Records shown section start
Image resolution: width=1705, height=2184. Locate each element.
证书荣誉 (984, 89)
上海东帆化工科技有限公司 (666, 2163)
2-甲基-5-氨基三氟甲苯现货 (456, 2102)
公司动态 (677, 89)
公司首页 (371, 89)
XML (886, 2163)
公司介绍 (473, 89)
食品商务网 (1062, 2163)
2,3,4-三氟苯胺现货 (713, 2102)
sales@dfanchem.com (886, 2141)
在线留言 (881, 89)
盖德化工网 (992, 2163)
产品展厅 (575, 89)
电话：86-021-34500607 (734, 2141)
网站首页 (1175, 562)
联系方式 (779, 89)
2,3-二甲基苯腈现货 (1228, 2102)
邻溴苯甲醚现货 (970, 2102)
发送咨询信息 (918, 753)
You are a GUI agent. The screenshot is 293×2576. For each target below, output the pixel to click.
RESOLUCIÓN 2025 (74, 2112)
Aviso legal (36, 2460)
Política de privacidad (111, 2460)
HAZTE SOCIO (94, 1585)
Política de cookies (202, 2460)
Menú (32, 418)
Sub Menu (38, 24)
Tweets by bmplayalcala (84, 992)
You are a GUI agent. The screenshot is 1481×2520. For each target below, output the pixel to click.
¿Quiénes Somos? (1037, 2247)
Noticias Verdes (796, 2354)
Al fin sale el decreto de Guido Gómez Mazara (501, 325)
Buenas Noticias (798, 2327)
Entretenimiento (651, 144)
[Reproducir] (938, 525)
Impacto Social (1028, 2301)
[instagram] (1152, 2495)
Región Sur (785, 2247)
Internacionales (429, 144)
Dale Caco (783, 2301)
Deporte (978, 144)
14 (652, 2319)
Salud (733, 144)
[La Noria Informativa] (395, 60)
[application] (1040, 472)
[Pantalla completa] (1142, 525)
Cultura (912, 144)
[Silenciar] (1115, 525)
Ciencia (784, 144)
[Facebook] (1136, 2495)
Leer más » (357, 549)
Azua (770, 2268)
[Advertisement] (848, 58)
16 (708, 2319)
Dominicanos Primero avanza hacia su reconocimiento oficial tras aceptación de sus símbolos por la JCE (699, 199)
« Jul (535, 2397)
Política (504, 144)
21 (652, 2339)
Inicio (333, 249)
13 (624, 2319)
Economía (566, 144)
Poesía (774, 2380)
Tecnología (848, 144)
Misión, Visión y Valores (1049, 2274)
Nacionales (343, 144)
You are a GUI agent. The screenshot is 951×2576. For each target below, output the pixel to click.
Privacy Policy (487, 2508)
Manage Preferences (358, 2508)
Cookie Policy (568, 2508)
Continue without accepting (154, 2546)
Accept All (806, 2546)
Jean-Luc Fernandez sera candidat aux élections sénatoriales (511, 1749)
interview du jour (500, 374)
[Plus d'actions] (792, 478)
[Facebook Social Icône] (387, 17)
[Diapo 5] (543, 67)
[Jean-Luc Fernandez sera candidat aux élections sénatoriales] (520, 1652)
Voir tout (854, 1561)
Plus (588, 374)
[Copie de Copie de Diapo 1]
Records shown section end
Nothing beyond the lines from the start of the entries through the line with "You are a GUI agent. The screenshot is 1481×2520." should appear. Repeat those lines exactly, both ends included.

▶ **Written answer**
Image resolution: width=1705, height=2184. Locate each element.
证书荣誉 (984, 89)
上海东帆化工科技有限公司 (666, 2163)
2-甲基-5-氨基三氟甲苯现货 (456, 2102)
公司动态 (677, 89)
公司首页 (371, 89)
XML (886, 2163)
公司介绍 (473, 89)
食品商务网 (1062, 2163)
2,3,4-三氟苯胺现货 (713, 2102)
sales@dfanchem.com (886, 2141)
在线留言 (881, 89)
盖德化工网 (992, 2163)
产品展厅 (575, 89)
电话：86-021-34500607 (734, 2141)
网站首页 (1175, 562)
联系方式 (779, 89)
2,3-二甲基苯腈现货 (1228, 2102)
邻溴苯甲醚现货 (970, 2102)
发送咨询信息 (918, 753)
You are a GUI agent. The screenshot is 293×2576. For each target below, output the pixel to click.
RESOLUCIÓN 2025 (74, 2112)
Aviso legal (36, 2460)
Política de privacidad (111, 2460)
HAZTE SOCIO (94, 1585)
Política de cookies (202, 2460)
Menú (32, 418)
Sub Menu (38, 24)
Tweets by bmplayalcala (84, 992)
You are a GUI agent. The screenshot is 1481×2520. For each target below, output the pixel to click.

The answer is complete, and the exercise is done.